Secretary of State John Kerry said on Sept. 22 that Russian aircraft
were in Syria to defend the Russians' base - "force protection" in the
view of U.S. military experts. At the United Nations General Assembly on Sept. 28, the French announced their own first air strikes in Syria. "The
international community is hitting Daesh (Islamic State). France is
hitting Daesh. The Russians, for now, are not doing anything," Foreign
Minister Laurent Fabius Fabius said at the time. The next day Russia announced its strikes in Syria. WARNINGS One
former U.S. official, who was in government at the time, told Reuters
that some U.S. officials had begun voicing concern that Russia would
intervene militarily in Syria two weeks before the bombing began. Their
concerns, however, were disregarded by officials in the White House and
those dealing with the Middle East because of a lack of hard
intelligence, the former U.S. official said. "There was this tendency to say, 'We don't know. Let's see,'" recounted the former U.S. official. Yet between October and December, American perceptions shifted, as reported by Reuters at the time. By
December, U.S. officials had concluded that Russia had achieved its
main goal of stabilizing Assad’s government and could maintain its
operations in Syria for years. "I
think it’s indisputable that the Assad regime, with Russian military
support, is probably in a safer position than it was," a senior
administration official said. DIPLOMATIC U-TURN At
that point, the U.S. pivoted to the negotiating table with Russia and
Iran. Officials say they had few other options with Obama unwilling to
commit American ground troops to Syria, aside from small deployments of
Special Operations forces, or provide U.S.-backed opposition fighters
with anti-aircraft missiles. In
Munich on Feb 12, Kerry and Russian Foreign Minister Sergei Lavrov
announced an agreement for humanitarian access and a "cessation of
hostilities" in Syria, far short of a ceasefire. "Putin
has taken the measure of the West... He has basically concluded, I can
push and push and push and push and I am never going to hit steel
anywhere," said Fred Hof, a former State Department and Pentagon Syria
expert now at the Atlantic Council think tank. Today,
U.S. officials sound a far different note than in the early days of the
uprising against Assad when they said his exit must be immediate. Now,
with the war entering its sixth year, they say they must push the
diplomatic possibilities as far as possible and insist Kerry is fully
aware of what Russia is doing to change facts on the ground. In
congressional testimony on Wednesday, Kerry acknowledged there was no
guarantee the "cessation of hostilities" would work, adding: "But I know
this: If it doesn’t work, the potential is there that Syria will be
utterly destroyed. The fact is that we need to make certain that we are
exploring and exhausting every option of diplomatic resolution." For the rebels, the reality is bleak.

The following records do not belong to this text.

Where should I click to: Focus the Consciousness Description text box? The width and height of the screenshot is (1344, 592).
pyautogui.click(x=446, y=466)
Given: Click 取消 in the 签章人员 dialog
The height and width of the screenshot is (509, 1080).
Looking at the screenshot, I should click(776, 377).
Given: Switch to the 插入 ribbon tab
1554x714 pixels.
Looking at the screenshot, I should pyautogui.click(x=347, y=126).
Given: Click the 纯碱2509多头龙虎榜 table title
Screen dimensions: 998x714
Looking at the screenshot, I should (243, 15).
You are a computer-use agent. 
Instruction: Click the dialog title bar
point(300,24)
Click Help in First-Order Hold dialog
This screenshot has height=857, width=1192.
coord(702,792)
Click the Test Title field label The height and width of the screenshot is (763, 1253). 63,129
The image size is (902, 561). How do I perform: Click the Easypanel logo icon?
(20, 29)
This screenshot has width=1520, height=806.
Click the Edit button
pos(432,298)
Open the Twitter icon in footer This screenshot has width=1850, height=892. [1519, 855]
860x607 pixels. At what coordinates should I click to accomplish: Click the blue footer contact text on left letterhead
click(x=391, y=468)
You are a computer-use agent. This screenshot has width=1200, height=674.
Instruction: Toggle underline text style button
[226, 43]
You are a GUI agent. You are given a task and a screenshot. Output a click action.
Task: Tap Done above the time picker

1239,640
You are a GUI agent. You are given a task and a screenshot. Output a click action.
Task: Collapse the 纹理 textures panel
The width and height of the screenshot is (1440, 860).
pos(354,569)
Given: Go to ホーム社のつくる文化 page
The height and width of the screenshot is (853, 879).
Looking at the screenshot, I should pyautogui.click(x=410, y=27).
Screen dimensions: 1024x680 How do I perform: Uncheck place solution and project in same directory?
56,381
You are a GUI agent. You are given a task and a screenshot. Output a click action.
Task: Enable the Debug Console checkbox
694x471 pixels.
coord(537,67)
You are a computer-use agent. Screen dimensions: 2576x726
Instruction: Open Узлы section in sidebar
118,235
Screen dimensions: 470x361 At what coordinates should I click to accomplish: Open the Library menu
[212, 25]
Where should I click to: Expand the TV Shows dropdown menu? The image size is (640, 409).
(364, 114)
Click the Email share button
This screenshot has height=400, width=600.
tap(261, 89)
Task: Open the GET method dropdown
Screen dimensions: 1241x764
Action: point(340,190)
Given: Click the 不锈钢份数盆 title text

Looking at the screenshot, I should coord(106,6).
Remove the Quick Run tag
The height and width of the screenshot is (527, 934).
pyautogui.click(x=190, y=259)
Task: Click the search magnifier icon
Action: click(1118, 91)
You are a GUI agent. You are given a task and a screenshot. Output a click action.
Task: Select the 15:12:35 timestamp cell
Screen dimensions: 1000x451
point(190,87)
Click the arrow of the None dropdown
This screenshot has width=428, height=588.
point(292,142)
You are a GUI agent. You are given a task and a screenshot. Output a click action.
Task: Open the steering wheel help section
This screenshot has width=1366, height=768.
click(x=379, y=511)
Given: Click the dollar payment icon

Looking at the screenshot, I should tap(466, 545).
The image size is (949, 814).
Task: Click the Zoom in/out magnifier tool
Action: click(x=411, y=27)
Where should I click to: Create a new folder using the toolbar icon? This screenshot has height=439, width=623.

Government forces have closed in on the city of Aleppo, a major symbol
of the uprising. Their supply routes from Turkey cut, rebels in the
Aleppo area now say it may only be a matter of time before they are
crushed altogether. "We are heading toward being liquidated I think," said a former official in a rebel group from the city. Other
fighters remain determinedly upbeat, saying Assad is only gaining
ground because of Russian air power and he will not be able to sustain
the advances. For Syrians living
under government rule in Damascus, Moscow's intervention has inspired a
degree of confidence. They credit one of the calmest periods since the
start of the war to the death of rebel leader Zahran Alloush, killed in a
Russian air strike on Christmas Day.
There are few foreign visitors these days. Bashar al-Seyala, who owns a
souvenir shop in the Old City, said most of his foreign customers are
Russians. His shop had just sold out of mugs printed with Putin's face.